Breizh Info : Pourtant une convention globale a finalement été envoyée vendredi…
Julien : Une convention collective pour ensuite faire de l’individuel, c’est bien de l’idéologie zadiste. Les pouvoirs publics ont été clairs, ils demandaient des projets individuels et avant le 31 mars.
Breizh Info : L’opération d’expulsion semble se limiter au centre de la ZAD, pourtant Bellevue, qui est en dehors, se met volontairement sous le coup d’une expulsion en s’affirmant « lieu d’accueil » pour les expulsés. C’est pourtant un lieu qui s’inscrit dans un projet agricole et donc dans des négociations avec la Préfecture ?
Julien : On n’a plus la main sur Bellevue, ce n’est plus du tout ce que c’était en janvier 2013 lorsqu’on a sauvé la ferme de la destruction et qu’on y a réinstallé une activité agricole ; ça ne tient pas leur truc, ce n’est pas entretenu. En plus il y avait beaucoup de matériel qui avait été donné à l’époque, il y a des choses qui ont disparu. On avait acheté un tractopelle avec Copain 44, ils s’en sont servis pour creuser des tranchées qu’on n’a pas cautionné tandis qu’on payait l’assurance – on s’en s’est débarrassé à grand peine.
Breizh Info : C’est surtout une ferme qui travaille des produits au lait cru sans avoir la patente exigée normalement de tout autre agriculteur et sans avoir de contrôles d’hygiène, dans des locaux qui sont loin d’être ad hoc…
Julien : C’est injustifiable. Mais justement la régularisation était le moyen d’arriver à bout de tout ça.
Breizh Info : D’un côté, la régularisation des cabanes, surtout en zone humide, semblait difficile… ?
Julien : La destruction des cabanes est en soi une bonne chose, elles étaient très difficiles à régulariser. Mais là, si l’évacuation entraîne la suppression de tous les lieux avec un projet agricole, excusez-moi, mais c’est du fist de la part de l’Etat.
Breizh Info : Vous disiez que les zadistes étaient un peu responsables de la situation, et pas seulement parce que certains « irréductibles » ont refusé tout accord avec l’Etat ?
Julien : J’en veux aux zadistes car ils nous ont mené dans ce merdier, et je ne suis pas le seul à le penser.
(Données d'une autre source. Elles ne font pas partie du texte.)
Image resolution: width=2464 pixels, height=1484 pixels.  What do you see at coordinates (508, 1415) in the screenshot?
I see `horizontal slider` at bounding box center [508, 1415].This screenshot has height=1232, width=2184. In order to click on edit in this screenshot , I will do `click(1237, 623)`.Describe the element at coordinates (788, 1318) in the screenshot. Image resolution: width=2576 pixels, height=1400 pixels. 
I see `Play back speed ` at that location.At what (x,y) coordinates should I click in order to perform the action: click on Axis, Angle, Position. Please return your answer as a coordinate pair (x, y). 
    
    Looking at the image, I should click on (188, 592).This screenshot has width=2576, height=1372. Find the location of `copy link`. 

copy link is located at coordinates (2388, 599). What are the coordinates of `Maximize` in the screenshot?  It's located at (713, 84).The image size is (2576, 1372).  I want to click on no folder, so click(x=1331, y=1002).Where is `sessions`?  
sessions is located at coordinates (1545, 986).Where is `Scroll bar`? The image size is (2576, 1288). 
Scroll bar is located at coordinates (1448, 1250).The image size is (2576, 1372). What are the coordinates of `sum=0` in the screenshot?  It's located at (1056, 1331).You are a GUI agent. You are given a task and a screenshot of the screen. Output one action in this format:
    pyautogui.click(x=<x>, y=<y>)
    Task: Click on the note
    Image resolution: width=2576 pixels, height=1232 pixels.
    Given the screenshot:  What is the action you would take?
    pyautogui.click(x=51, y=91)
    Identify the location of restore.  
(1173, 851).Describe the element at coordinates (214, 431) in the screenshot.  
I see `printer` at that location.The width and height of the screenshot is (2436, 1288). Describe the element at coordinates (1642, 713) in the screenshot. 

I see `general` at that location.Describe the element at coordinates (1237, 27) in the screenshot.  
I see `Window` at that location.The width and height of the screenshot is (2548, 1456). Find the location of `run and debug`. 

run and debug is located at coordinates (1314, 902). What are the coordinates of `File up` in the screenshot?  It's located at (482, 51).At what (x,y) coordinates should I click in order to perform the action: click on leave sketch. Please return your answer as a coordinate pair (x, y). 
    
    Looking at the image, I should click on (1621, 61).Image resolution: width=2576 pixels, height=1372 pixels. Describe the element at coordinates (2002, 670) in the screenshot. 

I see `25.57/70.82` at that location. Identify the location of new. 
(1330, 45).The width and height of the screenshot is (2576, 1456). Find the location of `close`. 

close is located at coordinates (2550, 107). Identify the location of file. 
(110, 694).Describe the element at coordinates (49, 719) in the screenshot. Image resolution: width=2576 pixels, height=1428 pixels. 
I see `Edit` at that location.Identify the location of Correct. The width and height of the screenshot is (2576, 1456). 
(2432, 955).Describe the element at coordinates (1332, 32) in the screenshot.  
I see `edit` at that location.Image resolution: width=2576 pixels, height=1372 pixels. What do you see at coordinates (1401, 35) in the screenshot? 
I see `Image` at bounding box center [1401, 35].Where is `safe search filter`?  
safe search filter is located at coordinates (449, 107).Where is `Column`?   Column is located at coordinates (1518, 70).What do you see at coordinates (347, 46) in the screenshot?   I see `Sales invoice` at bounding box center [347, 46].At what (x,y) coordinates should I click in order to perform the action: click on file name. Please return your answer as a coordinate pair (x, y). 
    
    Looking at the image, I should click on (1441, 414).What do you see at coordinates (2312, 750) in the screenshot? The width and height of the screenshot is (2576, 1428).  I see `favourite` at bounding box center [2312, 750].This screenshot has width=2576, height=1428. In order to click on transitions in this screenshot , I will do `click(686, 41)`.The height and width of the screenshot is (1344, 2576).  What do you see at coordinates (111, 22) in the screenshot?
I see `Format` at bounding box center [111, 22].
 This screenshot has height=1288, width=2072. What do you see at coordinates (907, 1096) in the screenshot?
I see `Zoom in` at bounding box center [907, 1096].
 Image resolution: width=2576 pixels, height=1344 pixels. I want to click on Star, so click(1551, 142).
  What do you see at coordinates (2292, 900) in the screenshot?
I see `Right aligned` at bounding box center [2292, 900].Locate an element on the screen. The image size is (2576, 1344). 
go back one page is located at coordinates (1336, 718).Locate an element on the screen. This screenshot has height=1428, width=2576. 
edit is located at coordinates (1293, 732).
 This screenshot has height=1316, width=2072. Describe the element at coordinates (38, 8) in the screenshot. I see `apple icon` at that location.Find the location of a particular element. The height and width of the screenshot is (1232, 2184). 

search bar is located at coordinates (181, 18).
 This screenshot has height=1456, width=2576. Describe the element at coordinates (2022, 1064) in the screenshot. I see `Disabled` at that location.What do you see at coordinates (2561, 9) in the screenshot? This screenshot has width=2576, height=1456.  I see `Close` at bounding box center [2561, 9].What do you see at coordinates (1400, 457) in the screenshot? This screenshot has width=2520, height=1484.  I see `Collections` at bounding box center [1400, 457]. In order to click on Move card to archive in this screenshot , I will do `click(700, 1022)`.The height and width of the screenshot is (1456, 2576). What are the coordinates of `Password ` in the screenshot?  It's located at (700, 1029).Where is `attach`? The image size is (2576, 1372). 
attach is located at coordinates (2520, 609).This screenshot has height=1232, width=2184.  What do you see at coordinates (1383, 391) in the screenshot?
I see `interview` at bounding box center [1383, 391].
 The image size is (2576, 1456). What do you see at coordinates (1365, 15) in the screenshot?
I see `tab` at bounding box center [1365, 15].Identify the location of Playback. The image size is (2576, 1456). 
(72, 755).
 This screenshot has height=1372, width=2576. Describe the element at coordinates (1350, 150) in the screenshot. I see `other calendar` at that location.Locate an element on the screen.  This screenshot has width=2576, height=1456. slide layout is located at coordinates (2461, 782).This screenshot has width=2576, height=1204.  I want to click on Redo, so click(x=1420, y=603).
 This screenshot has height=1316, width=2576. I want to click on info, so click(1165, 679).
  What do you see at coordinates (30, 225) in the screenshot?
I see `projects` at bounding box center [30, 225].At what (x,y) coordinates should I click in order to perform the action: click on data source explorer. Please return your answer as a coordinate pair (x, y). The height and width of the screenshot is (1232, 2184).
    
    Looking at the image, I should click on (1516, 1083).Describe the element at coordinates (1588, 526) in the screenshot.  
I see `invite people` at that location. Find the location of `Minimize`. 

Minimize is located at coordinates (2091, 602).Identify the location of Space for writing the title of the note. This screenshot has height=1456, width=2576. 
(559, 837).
Il est temps pour eux de déposer des projets individuels comme les pouvoirs publics le leur ont demandé, et pas des conventions collectives hors délais.
Breizh Info : Il est assez remarquable de constater le changement de climat par rapport à 2012. Et pas seulement parce que l’aéroport a été abandonné. La ZAD est devenue, peut-être au corps défendant de l’ACIPA, le soutien à de nombreuses causes sans rapport avec l’objet initial – la convergence des luttes d’extrême-gauche, comme la Wardine, structure stratégique pour une partie de l’ultra-gauche locale bien contente de profiter de l’abri qu’offre la ZAD, les migrants, le ravitaillement « des luttes » ou des squats, des abris pour marginaux ou drogués… nombre de riverains ou soutiens de la lutte en 2012-2013 nous disent en substance « nous nous sommes battus contre l’aéroport, mais pas du tout pour toutes ces causes, on ne peut plus soutenir la ZAD… ». Qu’en pensez-vous ?
Julien : Ce n’était pas du tout prévu. En 2012 on a eu beaucoup d’adhésions qui ont fait dériver l’objet et le centrage initiaux de l’association. Il y a des gens qui ne comprennent pas que l’ACIPA n’est pas une structure nationale et gauchisante, mais une association locale qui pense qu’une route c’est fait pour rouler [la RD 281]. Il y a des tensions internes fortes à l’intérieur de l’association sur ces sujets.
Breizh Info : Quel est votre avis sur l’avenir de l’ACIPA ?
Julien : C’est un fantôme sur pattes. On arrête car on a gagné et beaucoup de nous n’ont pas l’intention de passer leur vie à gérer l’avenir de la ZAD voire à défendre des gens indéfendables.